Binge watching is common these days, especially among people our age, that the phrase is somewhat redundant. How else does one watch television, besides in huge gulps and slurps? Unless you watch cable news for the Scooter Store ads, there is simply no other way. Now that each and every episode of the fourth season of the it-was-canceled-so-it-must-be-good TV program “Arrested Development” is finally on Netflix, millions will crawl onto their couches or into their beds – where, bathed in the bluish glow of their TV or computer screens, they will stay for hours, overdosing on hilarity. Well, since the season premiered last weekend, they all probably did that already, last weekend.
To see binge watching as anything other than a kind of media or narrative gluttony, one must either be deluded or a liar. The impulse to gobble up a TV series as fast as one can is both annoying and alarming. It’s alarming because it illustrates a lack of self-discipline: Those episodes of “Arrested Development” aren’t going to go anywhere, so calm down and go to sleep maybe.
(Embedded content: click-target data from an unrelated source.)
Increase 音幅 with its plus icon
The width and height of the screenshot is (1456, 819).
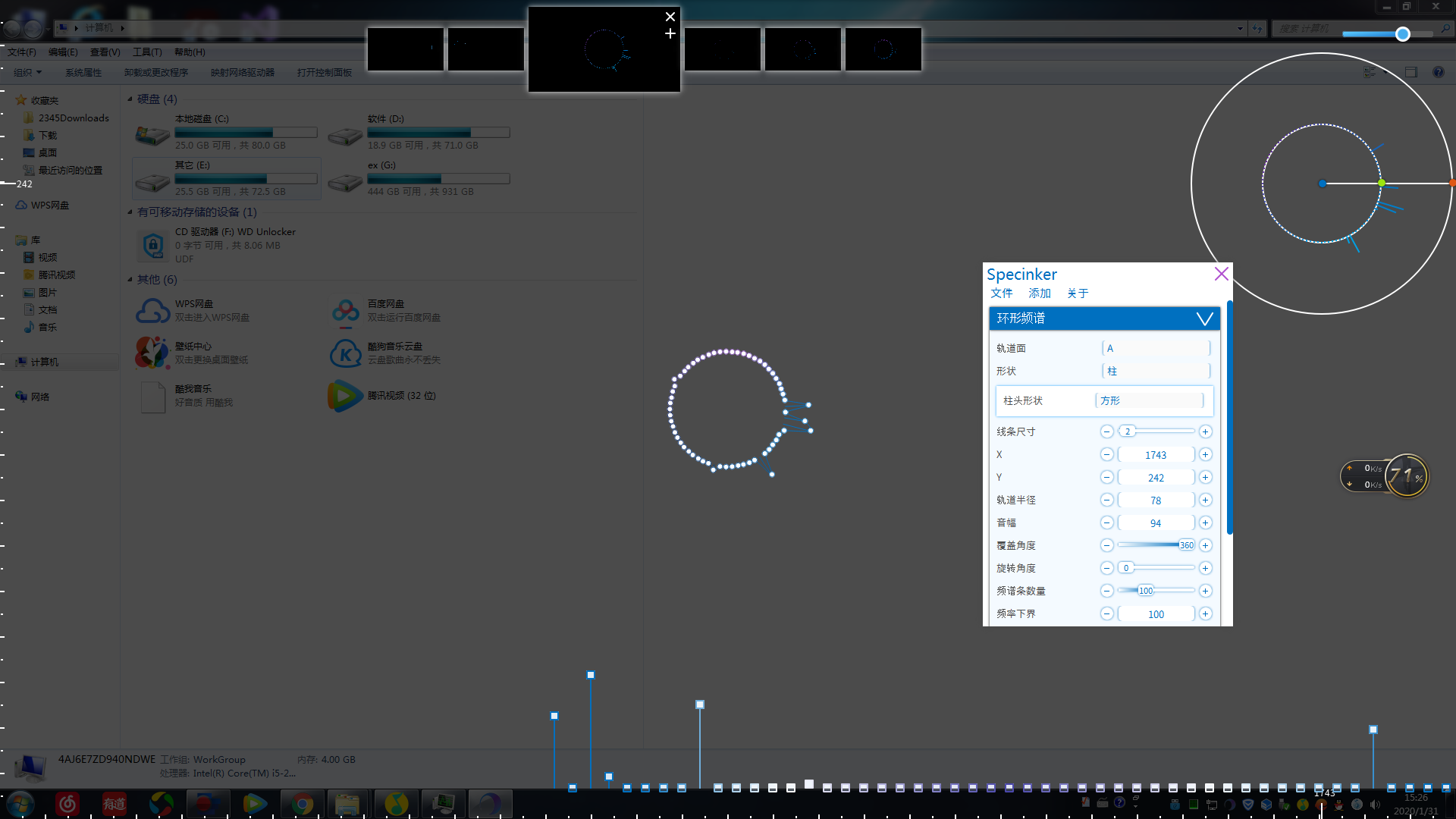[x=1205, y=522]
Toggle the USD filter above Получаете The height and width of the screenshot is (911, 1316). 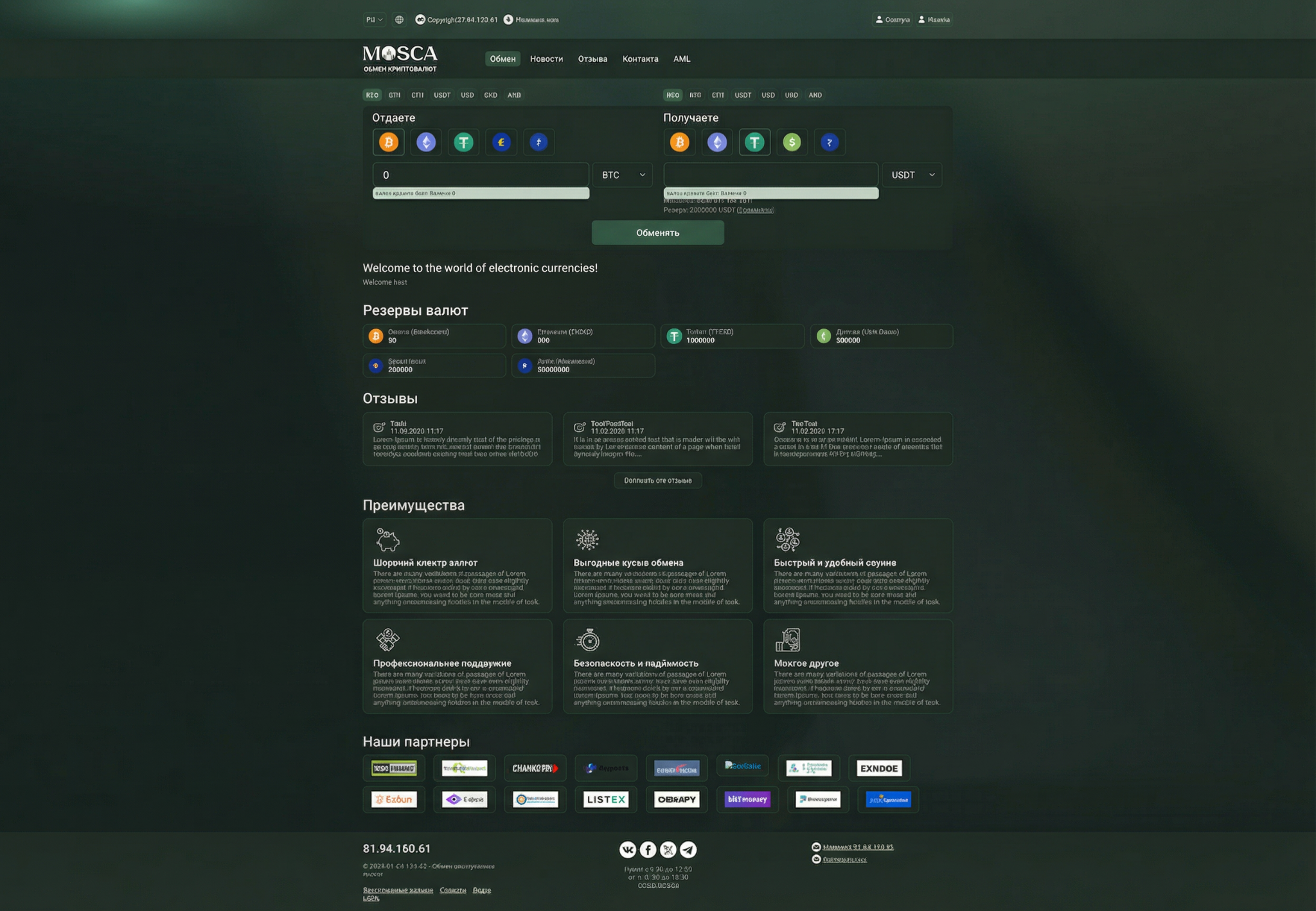768,95
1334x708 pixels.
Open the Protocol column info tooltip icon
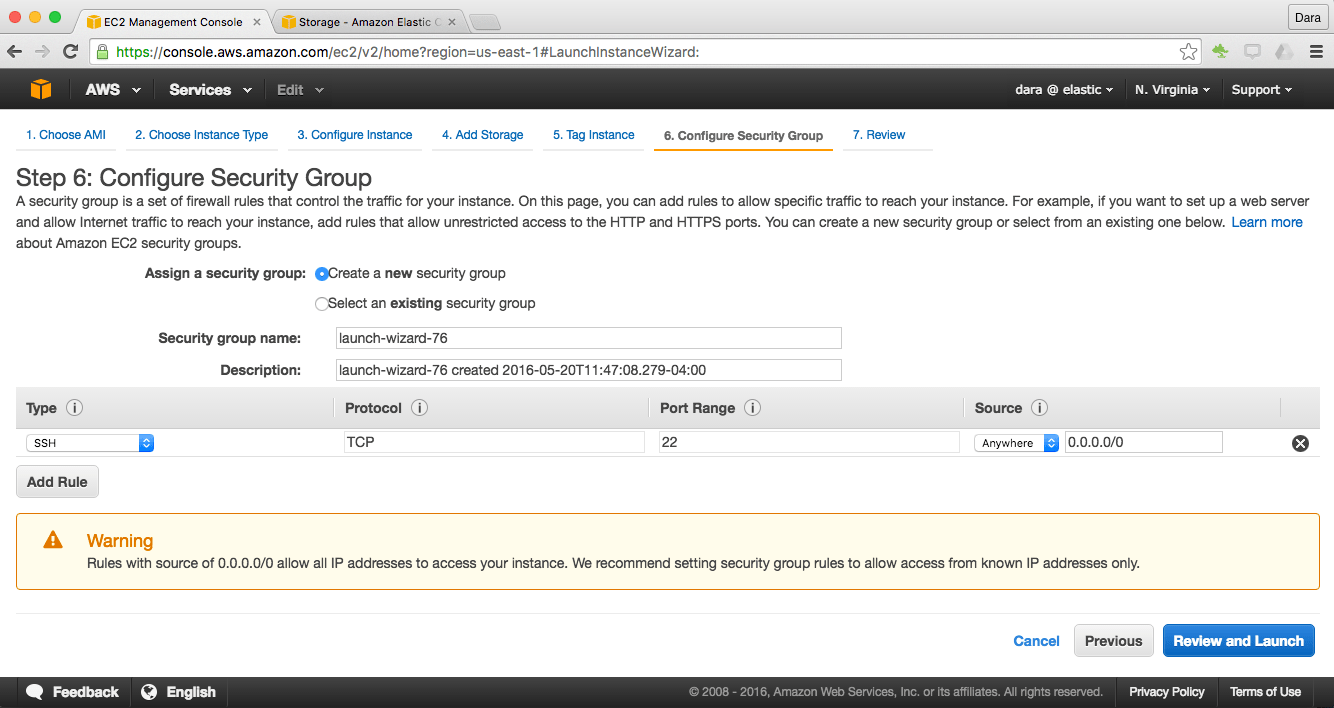(x=419, y=408)
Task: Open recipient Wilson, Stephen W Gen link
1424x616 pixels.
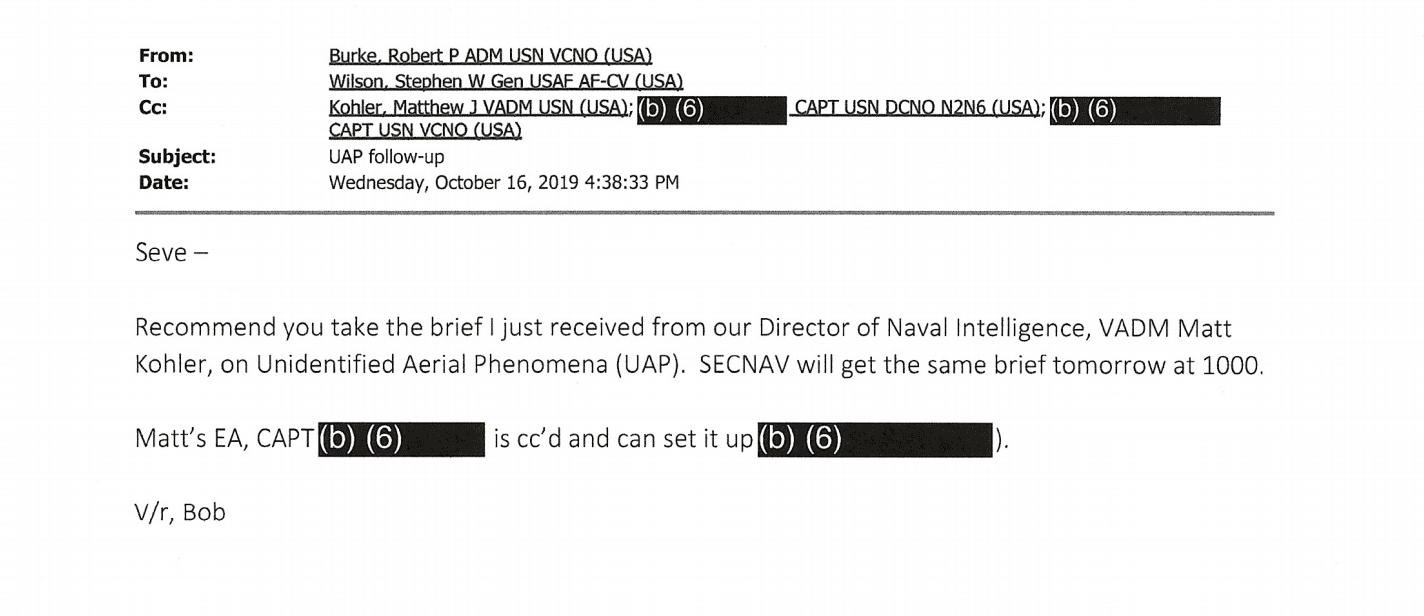Action: (493, 82)
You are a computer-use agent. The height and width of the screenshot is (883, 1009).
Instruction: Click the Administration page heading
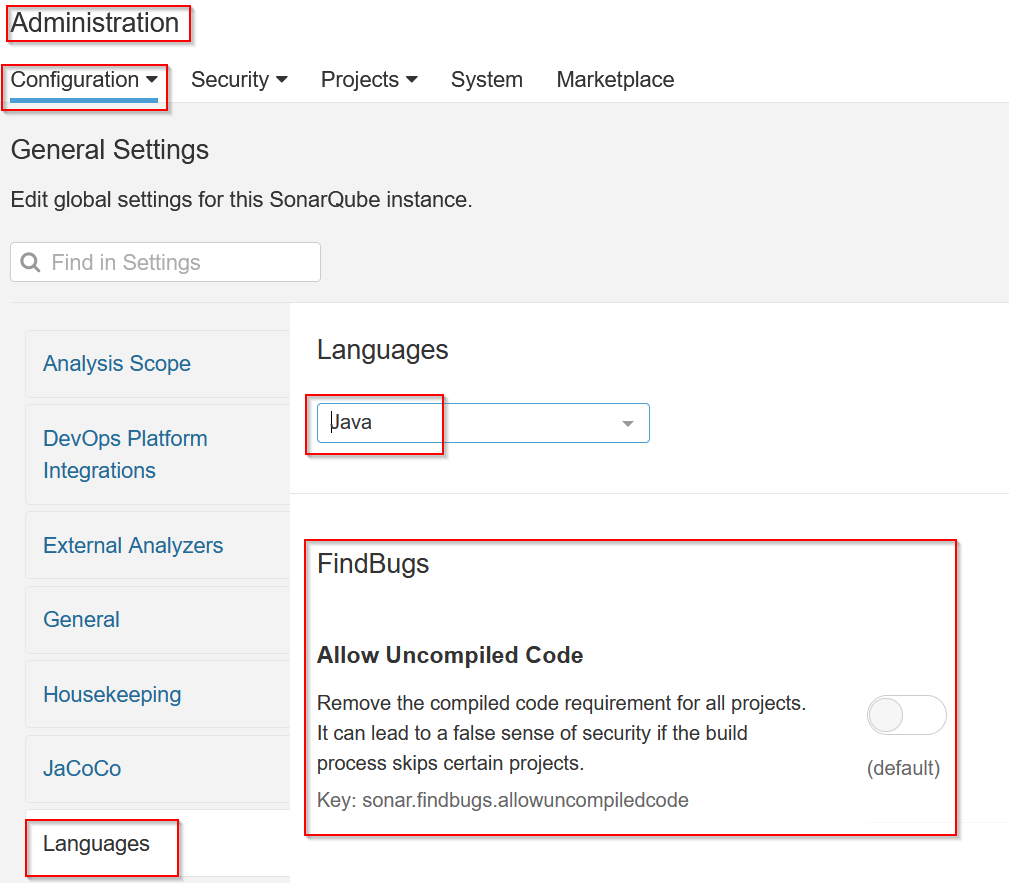pyautogui.click(x=96, y=23)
It’s annoying because the narrative glutton is sure to boast (on Facebook, at the bars, in class) about being first to shove a series of scripted entertainment into his face, then demand that his friends finish their helpings of episodes so he can go on about what it meant when that one character said that one thing in that one episode or whatever. All of it is enough to long for the days of the pyramids or at least the days before Hulu and Netflix, when if you missed an episode of a show, you would never see it for the rest of your life. Or maybe you’d catch a rerun.
That feeling — one of a constant lack of control and always missing out on something — is experienced beyond the domain concerning television, obviously. Especially for college students and young people, the feeling of being at the station and just missing the train, whether that train is a new TV series or a new Kendrick Lamar single or a cool party you didn’t attend, can be nauseating.
By grabbing onto an entire TV season, even series, and devouring it whole in one sitting, it feels like you’re forcing the train — and time — to slow down and wait for you to get aboard. It lets you feel like you’re reclaiming the culture as your own. You can proudly emerge from the darkness of your binge-watching cave, now with a full understanding and appreciation of “The Wire.”
This doesn’t make such binge watching any less gluttonous and lame, however. Be a grown human and be content with missing trains. Otherwise, such binging impulses may very well lead to a sort of generational arrested development.